The building was originally constructed in the 1930s for the Grand Mufti Amin Husseini, a relative of the current governor's, whose family still claims ownership. It was then operated after 1948 as a hotel under Jordanian rule. After 1967, it was taken over by the Israeli state and sold on under Israel's "absentee property" law.
Elisha Peleg, chairman of the Likud faction in the Jerusalem Municipality, said the move would "strengthen the Jewish foothold in east Jerusalem", adding that more such housing projects were needed "to prevent the city's division and maintain its unity".
But as Saeb Erekat, the Palestinian's chief negotiator, angrily gave warning there would "no negotiations" with Israel while such projects continued, Peace Now's Israeli director, Yariv Oppenheimer, said that the Israeli prime minister, Benjamin Netanyahu, and Jerusalem's mayor, Nir Barkat, had allowed Mr Moskowitz and his "extreme right-wing" allies to take over East Jerusalem.

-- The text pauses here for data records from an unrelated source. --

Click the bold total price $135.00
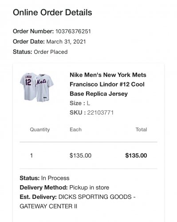The image size is (177, 222). point(136,155)
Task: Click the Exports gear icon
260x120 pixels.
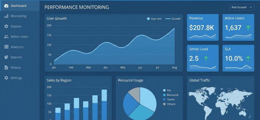Action: (6, 26)
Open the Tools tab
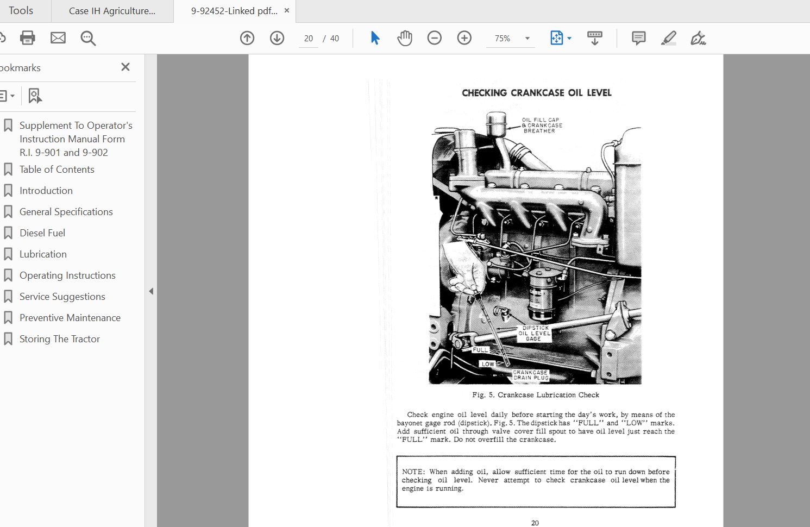The image size is (810, 527). 21,11
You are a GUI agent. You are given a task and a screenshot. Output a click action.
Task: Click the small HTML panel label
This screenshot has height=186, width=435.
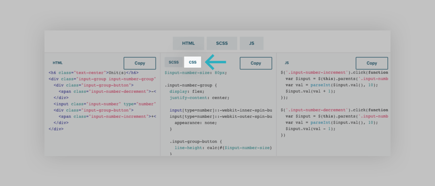pyautogui.click(x=58, y=63)
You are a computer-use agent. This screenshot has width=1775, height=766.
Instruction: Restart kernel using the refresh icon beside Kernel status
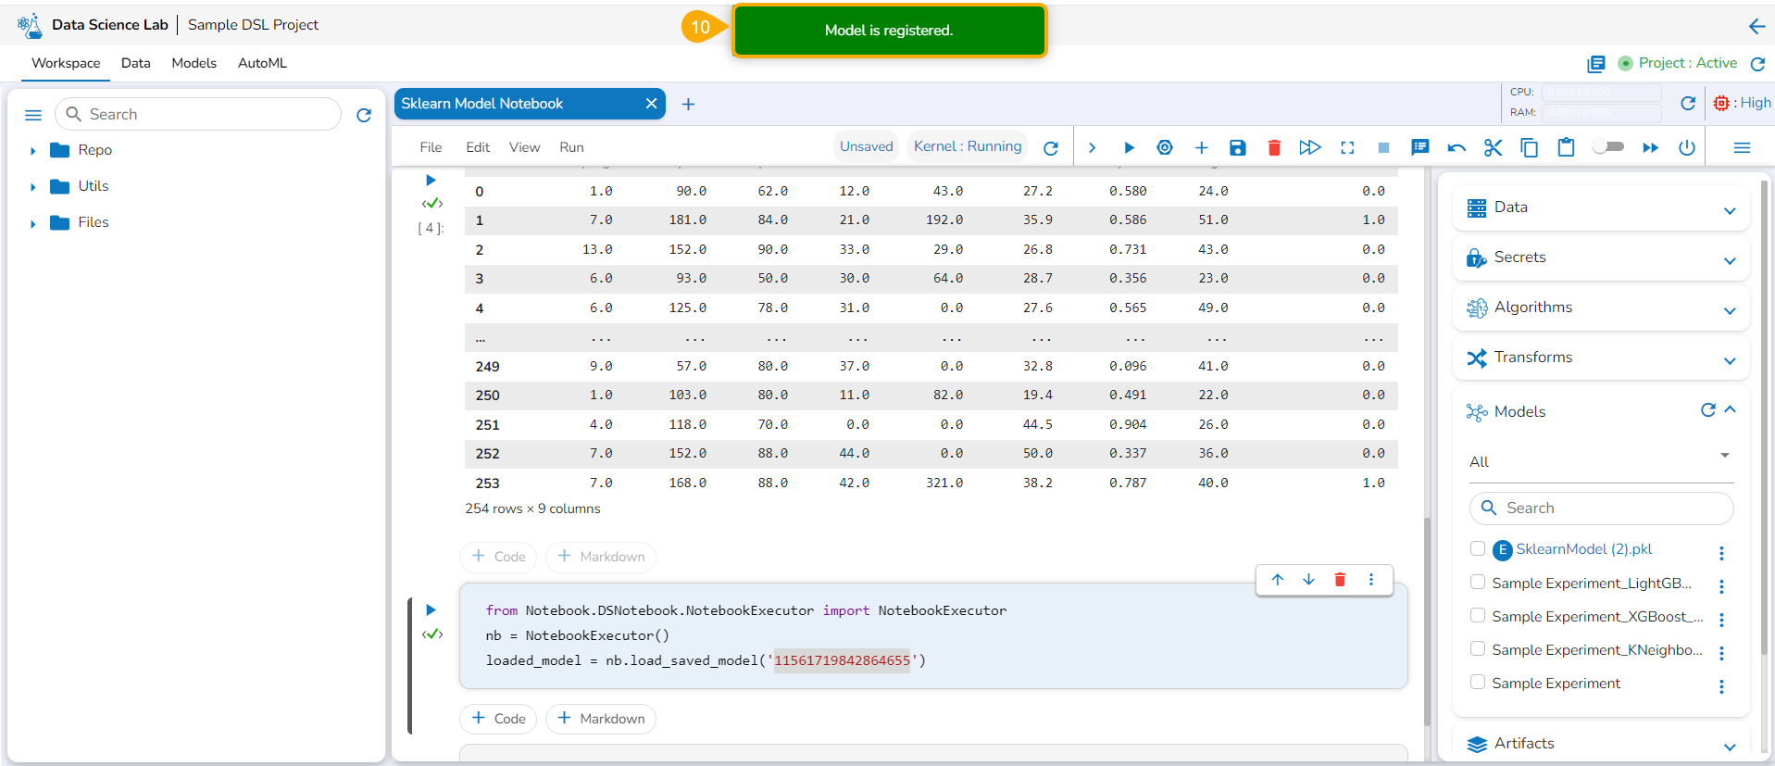click(x=1050, y=148)
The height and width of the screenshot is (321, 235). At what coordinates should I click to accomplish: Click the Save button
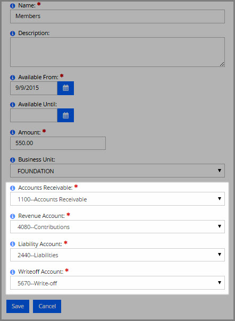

Watching the demolition yesterday, Daniel Luria, a prominent leader of the Jewish settlement movement Ateret Cohanim, said in a reference to the Grand Mufti's wartime association with Hitler: "There is no sweeter sound than that of bulldozers destroying the house of a notorious Nazi."
But a report in Haaretz last year said that while owning the building, the Grand Mufti had not actually lived in it, and that it had been occupied in the 1940s by Katy Antonius, the socialite widow of a famous Palestinian nationalist, and the lover of the married British military governor Evelyn Barker.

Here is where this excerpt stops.